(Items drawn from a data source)

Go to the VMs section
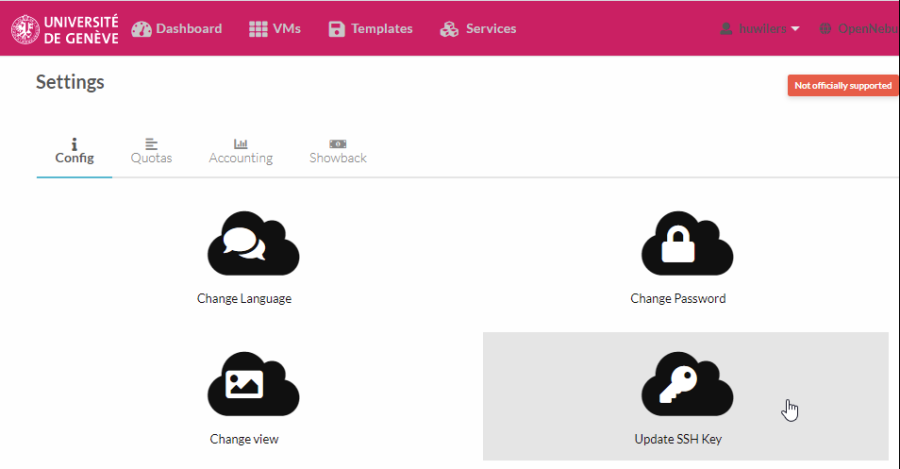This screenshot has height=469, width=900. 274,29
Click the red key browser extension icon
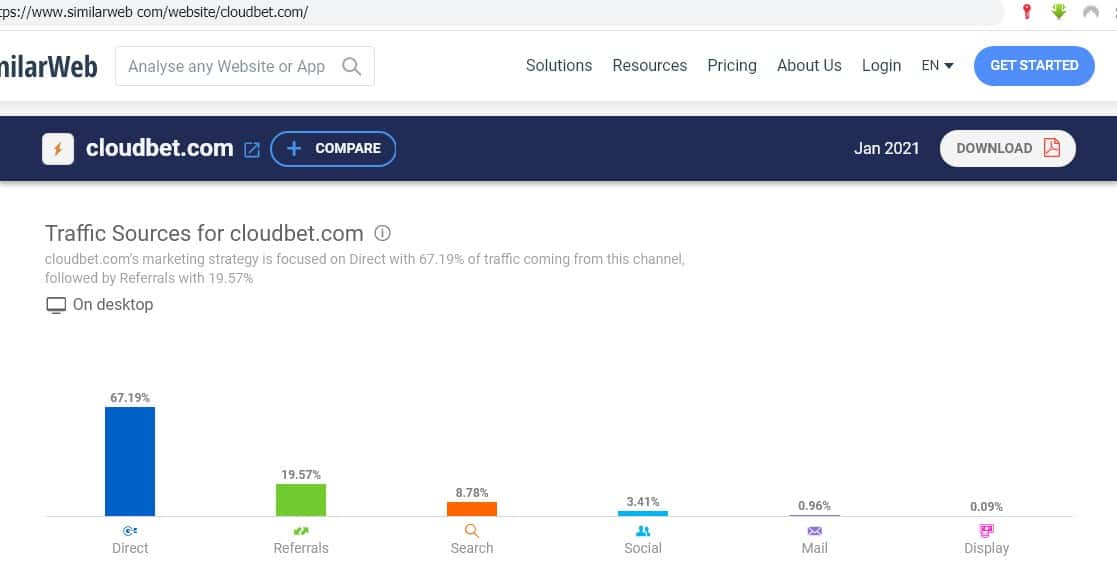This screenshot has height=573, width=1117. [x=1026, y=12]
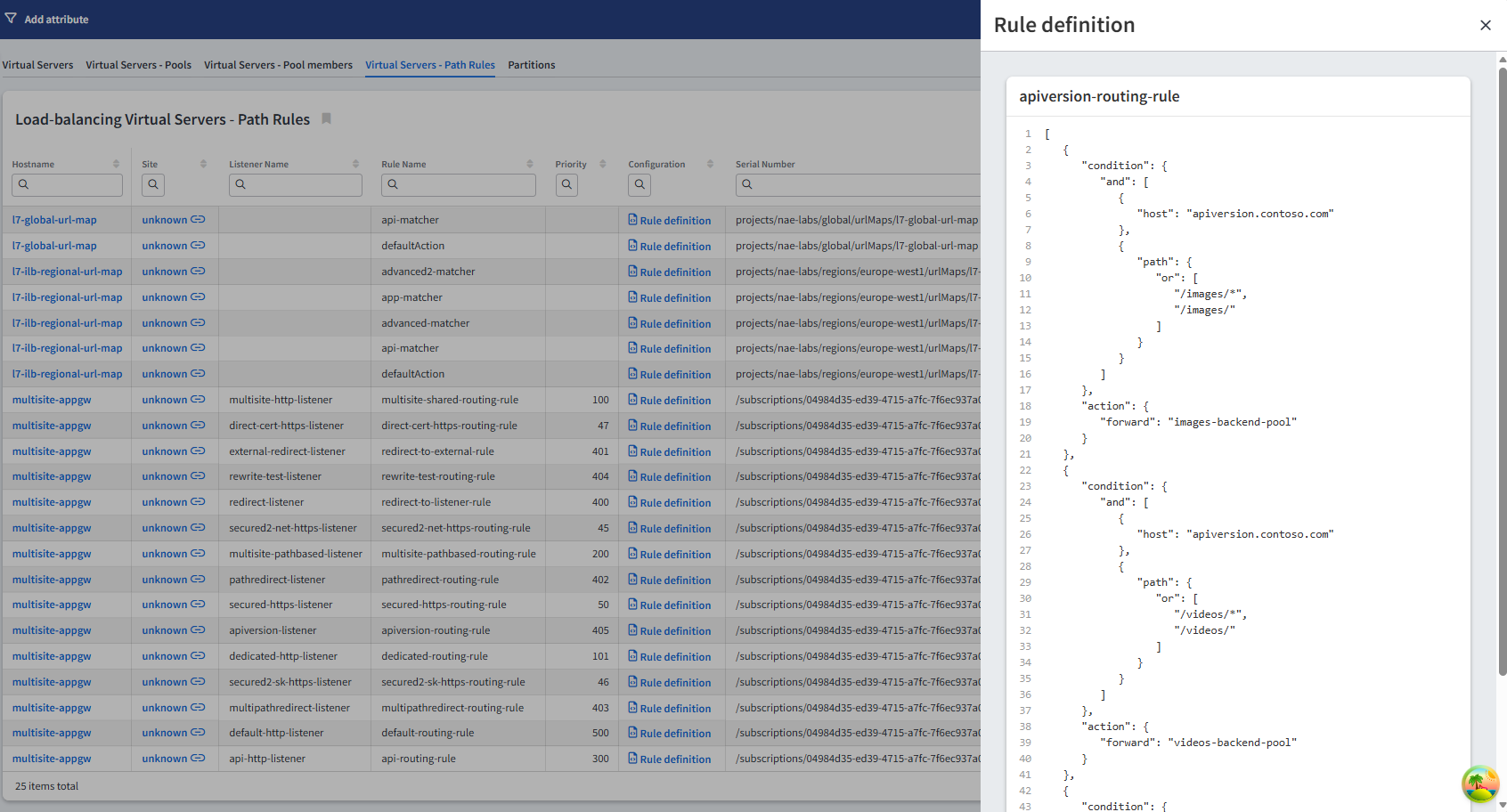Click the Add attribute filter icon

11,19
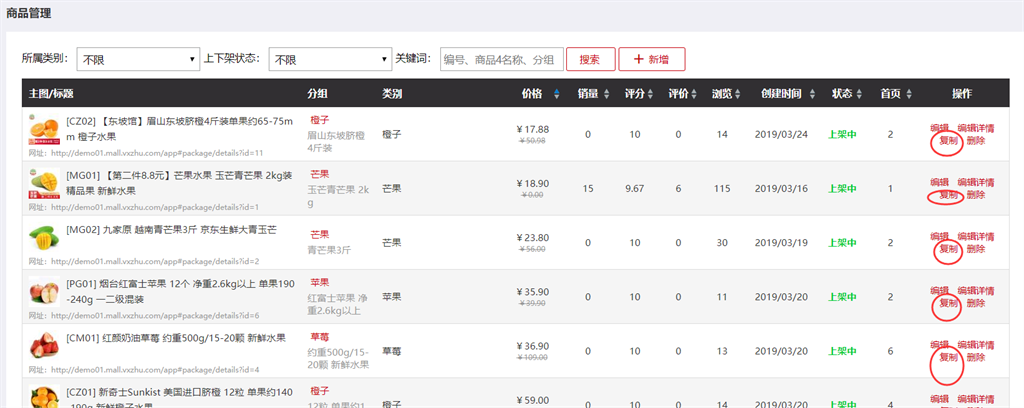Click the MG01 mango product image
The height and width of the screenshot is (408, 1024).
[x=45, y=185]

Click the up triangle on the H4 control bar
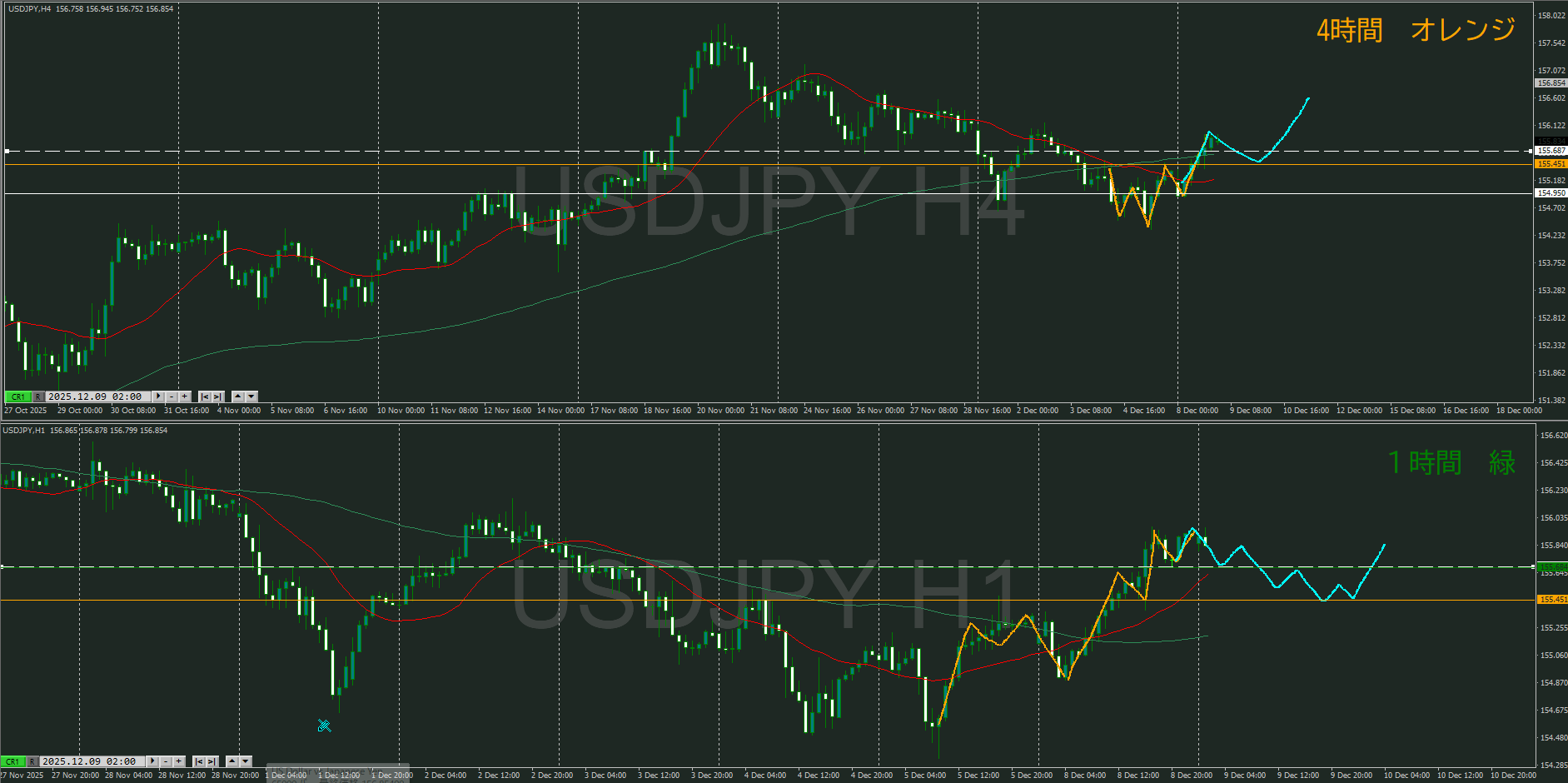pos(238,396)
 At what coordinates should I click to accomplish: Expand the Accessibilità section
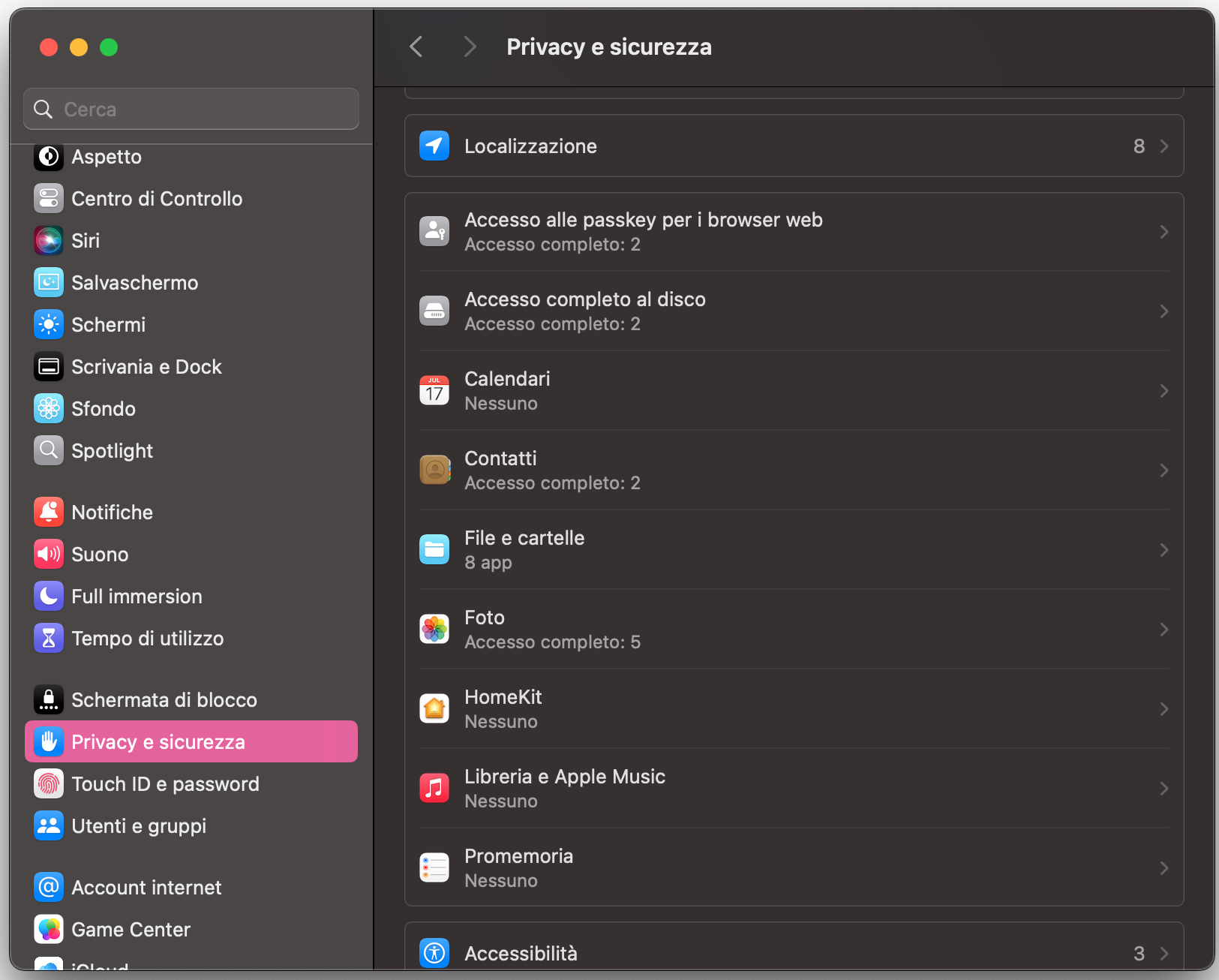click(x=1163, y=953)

> **AIM OF THE TASK**
Could you rewrite every line of the data above as a numbered list, skipping blank lines and leaving out the pictures?

> **RESULT OF THIS EXERCISE**
1. Go to the VMs section
2. This screenshot has height=469, width=900. 274,29
3. Click the red key browser extension icon
4. This screenshot has height=573, width=1117. [x=1026, y=12]
5. Click the Add attribute filter icon
6. 11,19
7. Click the MG01 mango product image
8. The height and width of the screenshot is (408, 1024).
9. [x=45, y=185]
10. Click the up triangle on the H4 control bar
11. pos(238,396)
12.  At what coordinates should I click to accomplish: Expand the Accessibilità section
13. click(x=1163, y=953)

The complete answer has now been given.